In summer, hot days last and some people lose their appetite or feel not like cooking. Here is a recommended easy-cooking recipe in such summer, “maze-Gohan (mixed rice)” using Aomori’s scallops.
Ingredients [2 serving(s)]
- 360 g of cooked rice
- 80 g of boiled scallop
- 20g of carrots
- 1 sheet of abura-age (deep-fried sliced tofu)
- 20 g of hatsuyukitake (kind of nameko or Japanese unique mushroom)
- 5 g of mitsuba (Japanese wild chervil)
- 3 cm of kombu or kelp for dashi (Japanese stock)
- Seasoning (1 tsp of sugar, 1 tsp of mirin (sweet liquid flavoring), 1 tbsp of soy sauce)

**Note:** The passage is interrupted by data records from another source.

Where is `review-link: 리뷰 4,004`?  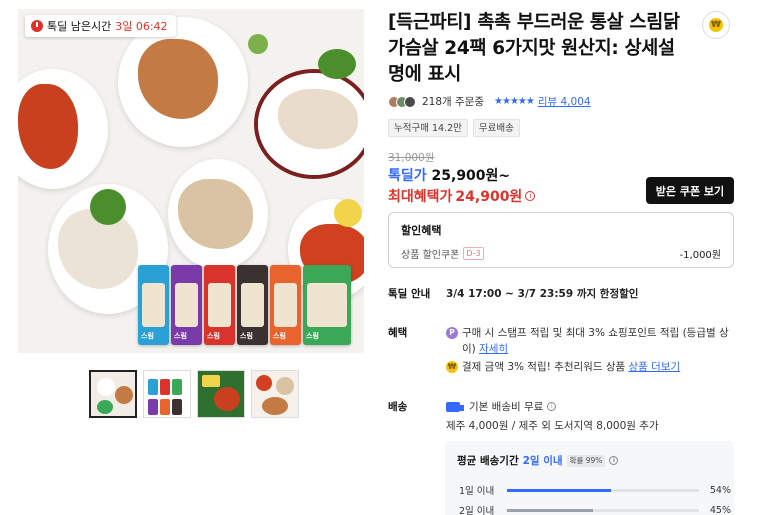
review-link: 리뷰 4,004 is located at coordinates (564, 102).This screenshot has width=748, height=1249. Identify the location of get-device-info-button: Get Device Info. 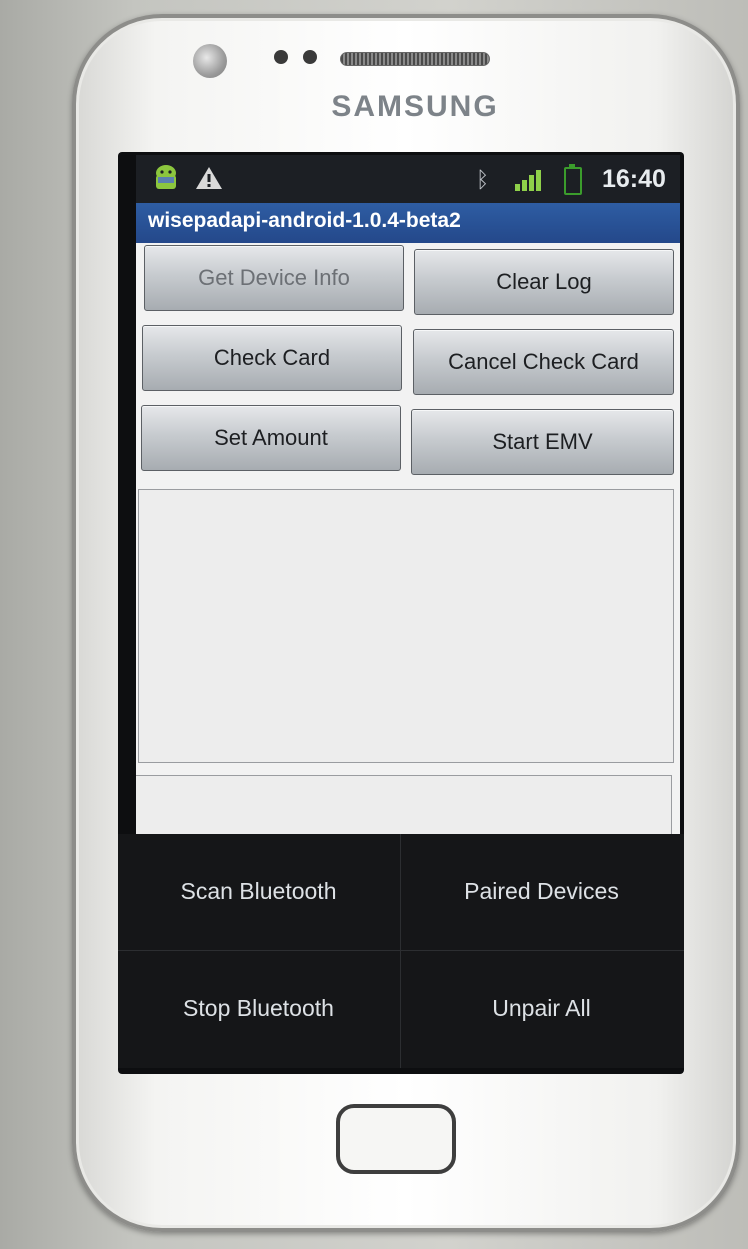
(274, 278).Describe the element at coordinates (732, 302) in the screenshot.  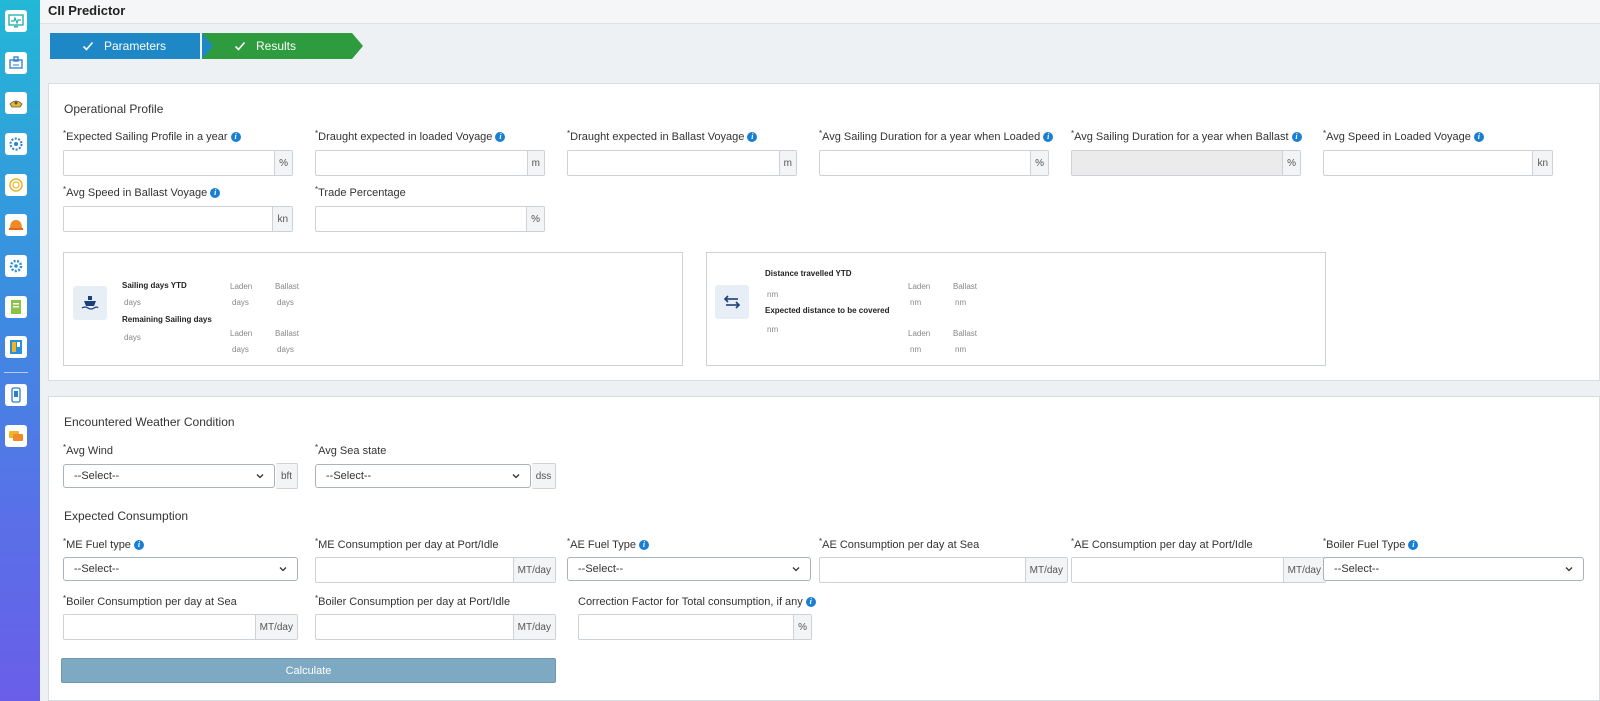
I see `swap-arrows-icon` at that location.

- Slice carrots into shreds. Put one sheet of abura-age in boiled water to remove the excess oil and cut it into shreds. Dice the boiled scallop. Broke hatsuyukitake into florets.
Tips: Cutting the ingredients into thin strips will make it easier to season them.
- Put water (appropriate amount), kombu, and carrots in a pot, and boil it. Then add boiled scallops, hatsuyukitake, abura-age and seasoning, and simmer until soaking taste into the ingredients.
- Mix rice, the ingredients in step 2 and chopped-mitsuba, and serve it.